USCITA DIDATTICA "LE VIE DELL'ACQUA" SPINOSO/SARCONI

L'Acquedotto Cavour rappresenta uno dei patrimoni storico-culturali del borgo di Sarconi, parte integrante del suo panorama.

L'opera, sotto il profilo storico-tecnologico, rappresenta una delle più antiche testimonianze di ingegneria idraulica della Val d’Agri, di cui oggi è ancora possibile ammirare parte della struttura architettonica.

L'acquedotto si occupò per molti anni dell'irrigazione dei terreni nell'Agro di Sarconi e Moliterno e permise lo sviluppo delle superfici agricole irrigue con conseguente incremento di produzioni di qualità, quali il fagiolo di Sarconi. Nei pressi del paese si possono ammirare due antichi mulini ad acqua, uno dei quali interessa il Torrente Maglie.

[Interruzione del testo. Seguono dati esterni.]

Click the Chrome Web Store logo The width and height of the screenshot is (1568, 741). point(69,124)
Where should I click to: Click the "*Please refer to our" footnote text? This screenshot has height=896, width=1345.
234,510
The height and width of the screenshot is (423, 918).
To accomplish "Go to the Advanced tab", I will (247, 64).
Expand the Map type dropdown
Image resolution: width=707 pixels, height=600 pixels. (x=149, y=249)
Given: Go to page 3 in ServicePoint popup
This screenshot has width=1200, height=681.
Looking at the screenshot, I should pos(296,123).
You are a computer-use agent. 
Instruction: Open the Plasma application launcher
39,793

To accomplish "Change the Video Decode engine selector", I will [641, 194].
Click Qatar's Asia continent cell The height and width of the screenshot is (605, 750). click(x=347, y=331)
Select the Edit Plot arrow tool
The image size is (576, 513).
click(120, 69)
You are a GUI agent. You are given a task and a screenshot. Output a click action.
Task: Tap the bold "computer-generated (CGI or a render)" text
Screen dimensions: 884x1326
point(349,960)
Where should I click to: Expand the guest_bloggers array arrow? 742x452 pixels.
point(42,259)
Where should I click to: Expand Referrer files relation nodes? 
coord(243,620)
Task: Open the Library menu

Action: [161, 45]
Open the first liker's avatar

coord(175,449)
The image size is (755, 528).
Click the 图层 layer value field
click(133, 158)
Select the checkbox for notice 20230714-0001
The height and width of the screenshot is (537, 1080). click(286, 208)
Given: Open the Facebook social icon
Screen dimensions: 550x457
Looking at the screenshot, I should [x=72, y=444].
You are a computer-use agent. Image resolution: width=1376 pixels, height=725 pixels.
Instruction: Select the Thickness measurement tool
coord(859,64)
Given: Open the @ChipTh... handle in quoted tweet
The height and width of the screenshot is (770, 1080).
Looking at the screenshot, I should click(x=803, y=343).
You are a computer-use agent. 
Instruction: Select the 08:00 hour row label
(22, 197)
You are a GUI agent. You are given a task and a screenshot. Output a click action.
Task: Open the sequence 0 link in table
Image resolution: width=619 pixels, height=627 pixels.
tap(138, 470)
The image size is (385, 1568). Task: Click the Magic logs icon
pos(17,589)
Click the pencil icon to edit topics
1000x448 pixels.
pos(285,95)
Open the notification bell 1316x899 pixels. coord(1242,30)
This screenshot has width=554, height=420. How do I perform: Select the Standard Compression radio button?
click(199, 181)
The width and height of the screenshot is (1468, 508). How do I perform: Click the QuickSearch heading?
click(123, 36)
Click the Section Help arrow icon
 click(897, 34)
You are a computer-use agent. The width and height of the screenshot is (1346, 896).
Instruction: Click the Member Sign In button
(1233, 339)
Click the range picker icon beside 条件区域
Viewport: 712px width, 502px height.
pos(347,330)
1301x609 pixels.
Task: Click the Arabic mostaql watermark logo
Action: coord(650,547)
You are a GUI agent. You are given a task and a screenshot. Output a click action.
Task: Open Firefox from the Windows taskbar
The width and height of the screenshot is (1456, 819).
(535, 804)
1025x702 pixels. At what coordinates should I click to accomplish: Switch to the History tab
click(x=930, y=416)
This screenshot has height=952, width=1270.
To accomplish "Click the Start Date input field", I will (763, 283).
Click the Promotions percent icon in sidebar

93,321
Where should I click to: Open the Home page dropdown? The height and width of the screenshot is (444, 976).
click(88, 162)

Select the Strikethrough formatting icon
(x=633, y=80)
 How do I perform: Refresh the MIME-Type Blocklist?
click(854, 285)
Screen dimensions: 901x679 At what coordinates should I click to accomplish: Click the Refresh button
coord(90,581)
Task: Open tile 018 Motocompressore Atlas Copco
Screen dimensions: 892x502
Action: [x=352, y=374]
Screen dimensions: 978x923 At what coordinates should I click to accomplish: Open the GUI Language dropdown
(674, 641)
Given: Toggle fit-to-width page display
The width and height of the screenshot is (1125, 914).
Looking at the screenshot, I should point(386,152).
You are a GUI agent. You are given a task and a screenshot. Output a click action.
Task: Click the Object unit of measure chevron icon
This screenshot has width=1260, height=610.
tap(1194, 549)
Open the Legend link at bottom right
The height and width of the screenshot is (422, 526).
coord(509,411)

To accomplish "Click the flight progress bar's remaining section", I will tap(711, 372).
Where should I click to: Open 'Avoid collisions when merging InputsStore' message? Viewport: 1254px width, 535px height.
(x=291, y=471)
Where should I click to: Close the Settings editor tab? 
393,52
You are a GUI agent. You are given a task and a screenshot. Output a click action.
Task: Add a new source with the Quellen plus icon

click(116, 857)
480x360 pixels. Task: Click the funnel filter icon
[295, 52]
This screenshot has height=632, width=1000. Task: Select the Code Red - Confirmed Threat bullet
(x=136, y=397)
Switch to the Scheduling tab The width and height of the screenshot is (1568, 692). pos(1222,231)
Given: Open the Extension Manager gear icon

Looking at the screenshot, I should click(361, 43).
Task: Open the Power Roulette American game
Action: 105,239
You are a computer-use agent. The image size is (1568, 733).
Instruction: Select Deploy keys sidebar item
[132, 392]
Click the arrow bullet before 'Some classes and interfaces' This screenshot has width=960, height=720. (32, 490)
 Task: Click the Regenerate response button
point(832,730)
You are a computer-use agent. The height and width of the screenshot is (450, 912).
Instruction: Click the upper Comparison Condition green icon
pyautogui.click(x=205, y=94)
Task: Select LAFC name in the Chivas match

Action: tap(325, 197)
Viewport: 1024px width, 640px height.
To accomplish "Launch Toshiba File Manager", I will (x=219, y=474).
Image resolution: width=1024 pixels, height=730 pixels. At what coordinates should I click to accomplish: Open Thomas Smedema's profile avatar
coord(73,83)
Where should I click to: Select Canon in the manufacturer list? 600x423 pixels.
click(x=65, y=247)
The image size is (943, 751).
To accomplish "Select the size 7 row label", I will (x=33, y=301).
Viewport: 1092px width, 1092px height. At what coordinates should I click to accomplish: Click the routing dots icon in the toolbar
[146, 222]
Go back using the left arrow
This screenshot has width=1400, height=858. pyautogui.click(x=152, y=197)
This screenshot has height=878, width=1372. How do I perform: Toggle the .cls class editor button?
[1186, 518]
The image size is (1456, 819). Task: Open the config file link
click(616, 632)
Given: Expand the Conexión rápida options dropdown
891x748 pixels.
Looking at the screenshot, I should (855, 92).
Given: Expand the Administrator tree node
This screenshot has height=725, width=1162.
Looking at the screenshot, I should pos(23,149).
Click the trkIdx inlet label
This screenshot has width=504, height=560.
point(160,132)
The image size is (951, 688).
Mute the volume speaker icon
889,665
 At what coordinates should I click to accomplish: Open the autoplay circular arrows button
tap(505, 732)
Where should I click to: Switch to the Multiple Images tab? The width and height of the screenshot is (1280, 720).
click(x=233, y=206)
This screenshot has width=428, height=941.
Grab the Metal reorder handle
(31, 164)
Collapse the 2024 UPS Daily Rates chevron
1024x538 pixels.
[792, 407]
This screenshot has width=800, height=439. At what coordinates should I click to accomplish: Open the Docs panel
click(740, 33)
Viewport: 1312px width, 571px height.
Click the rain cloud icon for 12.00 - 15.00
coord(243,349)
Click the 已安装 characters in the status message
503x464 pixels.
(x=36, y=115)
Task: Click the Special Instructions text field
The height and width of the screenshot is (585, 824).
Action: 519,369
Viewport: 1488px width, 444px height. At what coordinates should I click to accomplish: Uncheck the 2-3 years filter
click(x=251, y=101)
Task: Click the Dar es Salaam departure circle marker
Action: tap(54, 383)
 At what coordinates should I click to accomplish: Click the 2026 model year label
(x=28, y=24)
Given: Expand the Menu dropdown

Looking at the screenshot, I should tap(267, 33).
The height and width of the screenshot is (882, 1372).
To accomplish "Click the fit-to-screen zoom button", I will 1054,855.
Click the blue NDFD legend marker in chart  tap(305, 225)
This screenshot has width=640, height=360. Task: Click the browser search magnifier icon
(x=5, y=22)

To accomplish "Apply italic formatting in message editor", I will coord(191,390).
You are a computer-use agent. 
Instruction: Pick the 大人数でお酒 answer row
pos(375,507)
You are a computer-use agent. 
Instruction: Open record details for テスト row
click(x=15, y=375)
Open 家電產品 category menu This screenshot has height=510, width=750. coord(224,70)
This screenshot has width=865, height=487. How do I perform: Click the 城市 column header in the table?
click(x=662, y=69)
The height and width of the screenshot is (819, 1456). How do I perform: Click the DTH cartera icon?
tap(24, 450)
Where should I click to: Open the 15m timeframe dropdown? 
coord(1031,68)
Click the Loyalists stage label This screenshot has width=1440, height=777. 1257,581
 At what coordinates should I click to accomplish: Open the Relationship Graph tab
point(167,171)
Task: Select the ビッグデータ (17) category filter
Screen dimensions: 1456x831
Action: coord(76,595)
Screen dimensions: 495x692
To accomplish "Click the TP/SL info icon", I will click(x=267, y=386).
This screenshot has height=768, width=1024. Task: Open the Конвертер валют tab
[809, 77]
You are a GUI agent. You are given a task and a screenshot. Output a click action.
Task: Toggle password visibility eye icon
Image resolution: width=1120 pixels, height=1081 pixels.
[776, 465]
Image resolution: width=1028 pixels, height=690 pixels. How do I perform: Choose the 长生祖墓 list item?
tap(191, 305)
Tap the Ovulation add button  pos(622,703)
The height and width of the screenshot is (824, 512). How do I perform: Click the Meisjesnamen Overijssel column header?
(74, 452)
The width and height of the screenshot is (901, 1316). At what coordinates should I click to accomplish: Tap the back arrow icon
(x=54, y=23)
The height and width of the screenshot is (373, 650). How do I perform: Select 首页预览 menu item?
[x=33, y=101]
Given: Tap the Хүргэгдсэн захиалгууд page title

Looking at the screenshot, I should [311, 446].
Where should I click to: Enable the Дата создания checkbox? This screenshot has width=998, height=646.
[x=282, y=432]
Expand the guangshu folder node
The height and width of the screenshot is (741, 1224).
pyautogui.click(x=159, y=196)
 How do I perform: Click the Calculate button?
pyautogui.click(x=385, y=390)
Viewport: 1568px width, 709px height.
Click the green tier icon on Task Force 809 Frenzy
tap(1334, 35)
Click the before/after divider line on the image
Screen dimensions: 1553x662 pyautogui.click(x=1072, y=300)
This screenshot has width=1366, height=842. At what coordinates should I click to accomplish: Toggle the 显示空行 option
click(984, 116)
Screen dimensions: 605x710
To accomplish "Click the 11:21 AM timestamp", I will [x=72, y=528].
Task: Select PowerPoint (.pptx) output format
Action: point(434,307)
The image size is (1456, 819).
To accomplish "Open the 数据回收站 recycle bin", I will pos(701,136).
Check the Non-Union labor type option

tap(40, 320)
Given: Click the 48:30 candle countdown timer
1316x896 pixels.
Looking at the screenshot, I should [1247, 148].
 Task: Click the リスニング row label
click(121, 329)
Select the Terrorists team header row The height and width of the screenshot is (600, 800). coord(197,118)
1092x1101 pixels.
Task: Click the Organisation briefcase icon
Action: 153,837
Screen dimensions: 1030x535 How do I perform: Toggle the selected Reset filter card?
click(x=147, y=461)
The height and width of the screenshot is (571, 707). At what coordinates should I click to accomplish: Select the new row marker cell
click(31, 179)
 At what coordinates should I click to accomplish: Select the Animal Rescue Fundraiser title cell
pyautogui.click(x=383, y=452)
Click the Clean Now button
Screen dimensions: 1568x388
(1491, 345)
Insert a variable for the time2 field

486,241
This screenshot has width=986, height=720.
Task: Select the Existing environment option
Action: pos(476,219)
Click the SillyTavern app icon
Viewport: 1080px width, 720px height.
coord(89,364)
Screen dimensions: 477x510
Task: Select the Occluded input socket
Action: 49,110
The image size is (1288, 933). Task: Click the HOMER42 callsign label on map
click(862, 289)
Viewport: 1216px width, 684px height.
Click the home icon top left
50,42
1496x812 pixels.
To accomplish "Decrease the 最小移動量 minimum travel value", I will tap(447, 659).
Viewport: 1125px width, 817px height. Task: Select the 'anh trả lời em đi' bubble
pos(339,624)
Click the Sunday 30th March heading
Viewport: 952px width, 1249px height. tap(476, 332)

La diga del Lago di Pietra del Pertusillo rappresenta la porta di accesso all’alta Val d’Agri, provenendo dallo Ionio. Si trova infatti in uno splendido scenario naturalistico nel cuore della Val d’Agri, che rientra nelle zone protette del Parco Nazionale dell’Appennino Lucano Val d’Agri Lagonegrese. La Val d’Agri infatti è una pianura dall’atmosfera magica, in cui i colori della terra, della luce e delle acque si fondono in una cornice unica nel suo genere caratterizzata da boschi, pascoli verdi e fiumi che sgorgano da antiche sorgenti.